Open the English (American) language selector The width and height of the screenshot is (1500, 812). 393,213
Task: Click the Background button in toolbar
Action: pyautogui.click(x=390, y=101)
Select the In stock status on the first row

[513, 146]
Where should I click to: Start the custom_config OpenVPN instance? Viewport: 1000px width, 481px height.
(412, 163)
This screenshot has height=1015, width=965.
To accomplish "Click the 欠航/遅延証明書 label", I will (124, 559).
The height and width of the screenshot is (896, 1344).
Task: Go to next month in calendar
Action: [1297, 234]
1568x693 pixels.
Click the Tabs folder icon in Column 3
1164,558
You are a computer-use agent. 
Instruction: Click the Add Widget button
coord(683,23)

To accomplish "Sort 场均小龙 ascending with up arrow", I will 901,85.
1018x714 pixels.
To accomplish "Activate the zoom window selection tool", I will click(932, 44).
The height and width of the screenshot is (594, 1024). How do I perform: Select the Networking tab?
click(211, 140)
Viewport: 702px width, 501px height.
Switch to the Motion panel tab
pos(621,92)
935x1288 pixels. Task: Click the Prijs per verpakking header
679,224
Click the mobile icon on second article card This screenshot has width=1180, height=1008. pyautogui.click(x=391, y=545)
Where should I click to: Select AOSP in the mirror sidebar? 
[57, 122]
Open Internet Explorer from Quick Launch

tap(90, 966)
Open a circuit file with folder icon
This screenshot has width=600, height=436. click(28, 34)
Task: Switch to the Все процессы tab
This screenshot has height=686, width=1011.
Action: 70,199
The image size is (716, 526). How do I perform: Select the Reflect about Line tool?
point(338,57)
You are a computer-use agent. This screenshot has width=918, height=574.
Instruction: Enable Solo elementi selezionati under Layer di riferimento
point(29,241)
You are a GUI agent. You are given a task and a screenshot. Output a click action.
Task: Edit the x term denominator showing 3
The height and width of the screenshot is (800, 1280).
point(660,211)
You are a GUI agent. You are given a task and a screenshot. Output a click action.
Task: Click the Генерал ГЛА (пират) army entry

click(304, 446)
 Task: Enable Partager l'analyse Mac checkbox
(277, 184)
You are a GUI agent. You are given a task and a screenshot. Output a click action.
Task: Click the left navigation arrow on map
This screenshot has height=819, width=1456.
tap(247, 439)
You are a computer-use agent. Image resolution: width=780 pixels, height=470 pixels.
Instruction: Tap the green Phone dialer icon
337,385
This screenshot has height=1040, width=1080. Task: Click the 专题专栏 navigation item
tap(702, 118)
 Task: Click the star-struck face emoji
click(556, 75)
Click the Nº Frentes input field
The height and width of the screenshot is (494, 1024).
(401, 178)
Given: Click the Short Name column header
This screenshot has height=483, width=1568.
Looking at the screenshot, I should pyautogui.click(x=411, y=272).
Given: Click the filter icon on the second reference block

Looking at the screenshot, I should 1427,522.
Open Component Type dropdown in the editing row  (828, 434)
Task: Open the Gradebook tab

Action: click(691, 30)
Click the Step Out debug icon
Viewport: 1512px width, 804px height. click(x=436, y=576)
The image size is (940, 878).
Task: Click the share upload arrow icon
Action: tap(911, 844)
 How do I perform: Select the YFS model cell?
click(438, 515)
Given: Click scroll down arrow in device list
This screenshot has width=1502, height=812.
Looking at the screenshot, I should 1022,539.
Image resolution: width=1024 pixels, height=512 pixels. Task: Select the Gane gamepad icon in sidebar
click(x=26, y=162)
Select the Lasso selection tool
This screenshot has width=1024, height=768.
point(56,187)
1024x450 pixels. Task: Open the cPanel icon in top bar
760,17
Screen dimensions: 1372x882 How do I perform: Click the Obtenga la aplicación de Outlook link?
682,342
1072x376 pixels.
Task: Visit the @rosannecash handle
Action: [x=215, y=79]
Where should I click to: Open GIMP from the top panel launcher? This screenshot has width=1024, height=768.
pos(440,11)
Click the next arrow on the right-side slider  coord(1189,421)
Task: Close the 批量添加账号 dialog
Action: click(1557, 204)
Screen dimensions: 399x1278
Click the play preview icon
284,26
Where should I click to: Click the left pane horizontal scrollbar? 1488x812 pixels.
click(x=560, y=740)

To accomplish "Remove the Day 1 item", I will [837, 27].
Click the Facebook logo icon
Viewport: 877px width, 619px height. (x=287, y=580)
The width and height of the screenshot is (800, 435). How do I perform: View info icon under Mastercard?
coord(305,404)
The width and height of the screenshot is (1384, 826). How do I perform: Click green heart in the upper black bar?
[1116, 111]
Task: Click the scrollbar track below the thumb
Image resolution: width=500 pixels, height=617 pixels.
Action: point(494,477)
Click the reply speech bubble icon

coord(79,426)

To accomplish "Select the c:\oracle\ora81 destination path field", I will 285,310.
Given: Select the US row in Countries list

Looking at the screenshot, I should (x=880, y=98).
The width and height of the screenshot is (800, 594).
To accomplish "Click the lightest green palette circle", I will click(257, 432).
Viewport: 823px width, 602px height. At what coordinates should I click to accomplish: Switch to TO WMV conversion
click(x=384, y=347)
- - - -
# Directions for this task:
Retype the material above in full, exactly.

# Exercise output:
Open the English (American) language selector The width and height of the screenshot is (1500, 812). 393,213
Task: Click the Background button in toolbar
Action: pyautogui.click(x=390, y=101)
Select the In stock status on the first row

[513, 146]
Where should I click to: Start the custom_config OpenVPN instance? Viewport: 1000px width, 481px height.
(412, 163)
This screenshot has height=1015, width=965.
To accomplish "Click the 欠航/遅延証明書 label", I will (124, 559).
The height and width of the screenshot is (896, 1344).
Task: Go to next month in calendar
Action: [1297, 234]
1568x693 pixels.
Click the Tabs folder icon in Column 3
1164,558
You are a computer-use agent. 
Instruction: Click the Add Widget button
coord(683,23)

To accomplish "Sort 场均小龙 ascending with up arrow", I will 901,85.
1018x714 pixels.
To accomplish "Activate the zoom window selection tool", I will click(932, 44).
The height and width of the screenshot is (594, 1024). How do I perform: Select the Networking tab?
click(211, 140)
Viewport: 702px width, 501px height.
Switch to the Motion panel tab
pos(621,92)
935x1288 pixels. Task: Click the Prijs per verpakking header
679,224
Click the mobile icon on second article card This screenshot has width=1180, height=1008. pyautogui.click(x=391, y=545)
Where should I click to: Select AOSP in the mirror sidebar? 
[57, 122]
Open Internet Explorer from Quick Launch

tap(90, 966)
Open a circuit file with folder icon
This screenshot has width=600, height=436. click(28, 34)
Task: Switch to the Все процессы tab
This screenshot has height=686, width=1011.
Action: 70,199
The image size is (716, 526). How do I perform: Select the Reflect about Line tool?
point(338,57)
You are a computer-use agent. This screenshot has width=918, height=574.
Instruction: Enable Solo elementi selezionati under Layer di riferimento
point(29,241)
You are a GUI agent. You are given a task and a screenshot. Output a click action.
Task: Edit the x term denominator showing 3
The height and width of the screenshot is (800, 1280).
point(660,211)
You are a GUI agent. You are given a task and a screenshot. Output a click action.
Task: Click the Генерал ГЛА (пират) army entry

click(304, 446)
 Task: Enable Partager l'analyse Mac checkbox
(277, 184)
You are a GUI agent. You are given a task and a screenshot. Output a click action.
Task: Click the left navigation arrow on map
This screenshot has height=819, width=1456.
tap(247, 439)
You are a computer-use agent. Image resolution: width=780 pixels, height=470 pixels.
Instruction: Tap the green Phone dialer icon
337,385
This screenshot has height=1040, width=1080. Task: Click the 专题专栏 navigation item
tap(702, 118)
 Task: Click the star-struck face emoji
click(556, 75)
Click the Nº Frentes input field
The height and width of the screenshot is (494, 1024).
(401, 178)
Given: Click the Short Name column header
This screenshot has height=483, width=1568.
Looking at the screenshot, I should pyautogui.click(x=411, y=272).
Given: Click the filter icon on the second reference block

Looking at the screenshot, I should 1427,522.
Open Component Type dropdown in the editing row  (828, 434)
Task: Open the Gradebook tab

Action: click(691, 30)
Click the Step Out debug icon
Viewport: 1512px width, 804px height. click(x=436, y=576)
The image size is (940, 878).
Task: Click the share upload arrow icon
Action: tap(911, 844)
 How do I perform: Select the YFS model cell?
click(438, 515)
Given: Click scroll down arrow in device list
This screenshot has width=1502, height=812.
Looking at the screenshot, I should 1022,539.
Image resolution: width=1024 pixels, height=512 pixels. Task: Select the Gane gamepad icon in sidebar
click(x=26, y=162)
Select the Lasso selection tool
This screenshot has width=1024, height=768.
point(56,187)
1024x450 pixels. Task: Open the cPanel icon in top bar
760,17
Screen dimensions: 1372x882 How do I perform: Click the Obtenga la aplicación de Outlook link?
682,342
1072x376 pixels.
Task: Visit the @rosannecash handle
Action: [x=215, y=79]
Where should I click to: Open GIMP from the top panel launcher? This screenshot has width=1024, height=768.
pos(440,11)
Click the next arrow on the right-side slider  coord(1189,421)
Task: Close the 批量添加账号 dialog
Action: click(1557, 204)
Screen dimensions: 399x1278
Click the play preview icon
284,26
Where should I click to: Click the left pane horizontal scrollbar? 1488x812 pixels.
click(x=560, y=740)

To accomplish "Remove the Day 1 item", I will [837, 27].
Click the Facebook logo icon
Viewport: 877px width, 619px height. (x=287, y=580)
The width and height of the screenshot is (800, 435). How do I perform: View info icon under Mastercard?
coord(305,404)
The width and height of the screenshot is (1384, 826). How do I perform: Click green heart in the upper black bar?
[1116, 111]
Task: Click the scrollbar track below the thumb
Image resolution: width=500 pixels, height=617 pixels.
Action: point(494,477)
Click the reply speech bubble icon

coord(79,426)

To accomplish "Select the c:\oracle\ora81 destination path field", I will 285,310.
Given: Select the US row in Countries list

Looking at the screenshot, I should (x=880, y=98).
The width and height of the screenshot is (800, 594).
To accomplish "Click the lightest green palette circle", I will click(257, 432).
Viewport: 823px width, 602px height. At what coordinates should I click to accomplish: Switch to TO WMV conversion
click(x=384, y=347)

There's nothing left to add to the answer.